On the Impact of Local Computation Over Routing Performance in Green Wireless Networks

Abstract

Superior performance in wireless sensor networks is obtained by taking key protocol decisions based on the outcome of local learning-based computations, informing nodes on past and expected availability of resources. This paper investigates the impact on protocol performance of local computational requirements of learning techniques. We consider a recent routing solution, named WHARP, which makes decentralized and proactive decisions based on a Markov Decision Process (MDP) that takes into account key parameters of wireless green networks, including energy harvesting capabilities, and wakeup radio technology. We show that in these scenarios solving the MDP incurs energy expenditures by far superior to that required by wireless communication, even at very high data traffic. In order to maintain the performance advantages of the learning-based protocol machinery, we propose a heuristic solution that closely approximates the MDP trading off optimality for considerably lighter computational requirements.

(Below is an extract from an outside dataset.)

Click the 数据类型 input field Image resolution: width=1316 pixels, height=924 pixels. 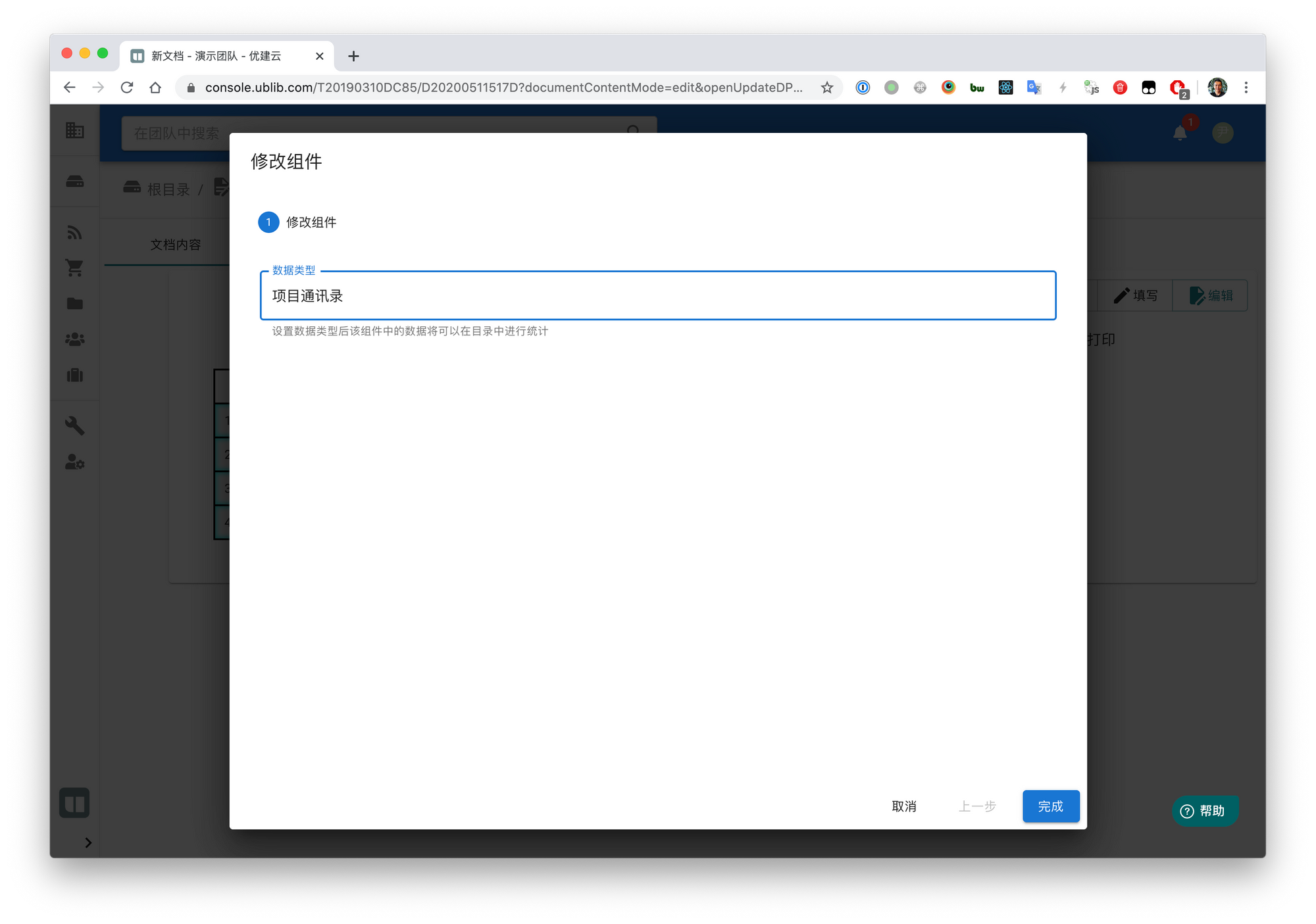tap(658, 296)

We compare the performance of the heuristic-based WHARP (called W-HEU) to that of the MDP-based WHARP that uses the standard Backward Value Iteration (W-BVI) through GreenCastalia-based simulations with real computational energy measurements. Our results show that W-HEU outperforms W-BVI on key metrics such as energy consumption and packet delivery ratio, making up for the lost optimality of BVI through the remarkable energy savings of its lighter computational requirements.